The Democratic Republic of the Congo is the size of Western Europe, with a population of more than 60 million, but it has fewer than 2,000 miles of paved roads — the same amount as any middle-sized Western European town.

The key, says Harvard professor Calestous Juma in his response to the letter, is to treat African farmers like entrepreneurs.

That’s a position echoed by Agnes Kalibata, the leader of the NGO Alliance for a Green Revolution in Africa. As she points out, sometimes the technology needed to make a farmer an entrepreneur is pretty basic.
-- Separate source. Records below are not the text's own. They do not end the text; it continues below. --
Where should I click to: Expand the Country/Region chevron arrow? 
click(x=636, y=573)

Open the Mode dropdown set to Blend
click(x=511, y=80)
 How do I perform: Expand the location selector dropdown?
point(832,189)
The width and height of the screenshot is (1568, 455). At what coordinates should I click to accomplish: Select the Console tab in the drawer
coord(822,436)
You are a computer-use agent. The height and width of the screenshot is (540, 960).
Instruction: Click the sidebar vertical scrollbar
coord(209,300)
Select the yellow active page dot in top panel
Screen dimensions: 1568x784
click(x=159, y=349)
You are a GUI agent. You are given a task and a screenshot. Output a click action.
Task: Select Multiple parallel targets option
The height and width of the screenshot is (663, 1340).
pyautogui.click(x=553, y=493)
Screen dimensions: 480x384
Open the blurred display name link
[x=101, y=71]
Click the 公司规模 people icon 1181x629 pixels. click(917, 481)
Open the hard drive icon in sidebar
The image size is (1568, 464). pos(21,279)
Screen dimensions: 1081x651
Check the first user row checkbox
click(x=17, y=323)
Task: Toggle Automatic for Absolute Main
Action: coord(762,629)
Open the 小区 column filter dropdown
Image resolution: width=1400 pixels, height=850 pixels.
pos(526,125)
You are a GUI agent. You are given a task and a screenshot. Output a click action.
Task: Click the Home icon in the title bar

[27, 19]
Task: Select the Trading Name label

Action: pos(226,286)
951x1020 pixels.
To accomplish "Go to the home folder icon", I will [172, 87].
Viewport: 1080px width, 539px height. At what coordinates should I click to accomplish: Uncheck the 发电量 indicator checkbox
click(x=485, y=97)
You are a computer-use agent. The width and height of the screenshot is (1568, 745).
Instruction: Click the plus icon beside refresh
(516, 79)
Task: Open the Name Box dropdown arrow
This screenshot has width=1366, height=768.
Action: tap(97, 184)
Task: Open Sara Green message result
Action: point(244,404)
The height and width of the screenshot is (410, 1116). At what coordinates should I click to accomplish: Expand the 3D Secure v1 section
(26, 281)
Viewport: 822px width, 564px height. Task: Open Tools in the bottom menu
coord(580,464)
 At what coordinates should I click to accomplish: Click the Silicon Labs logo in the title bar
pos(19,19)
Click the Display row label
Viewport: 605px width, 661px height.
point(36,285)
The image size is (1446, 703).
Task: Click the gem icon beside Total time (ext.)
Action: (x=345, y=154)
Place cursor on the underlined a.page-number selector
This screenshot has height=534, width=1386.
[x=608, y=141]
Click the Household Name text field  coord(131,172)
All this talk of entrepreneurs is a clue to the underlying theory here: Bill and Melinda Gates are betting that markets cure poverty, and Africa is held back by market failures. The lack of infrastructure keeps markets from working — if there were roads, grain could find its way to the best price. Profiteering middlemen and usurers keep markets from working — if farmers had the means to check prices or interest rates before bargaining with a grain buyer or a banker, they would take home more money. Lack of schools and public health keeps the markets from working — without knowledgeable and able-bodied people, economies choke. Remove these barriers and the engine of market economics will finally start humming, and these poor countries will take off.

At least that seems to be the thinking, and hey, economic growth really does have a great track record of reducing poverty around the world, from Chile to China. Still, none of this addresses what I see as another market failure: The fact that economic growth often leaves behind a section of the population trapped in poverty for generations. But maybe that’s a problem for governments, rather than philanthropy.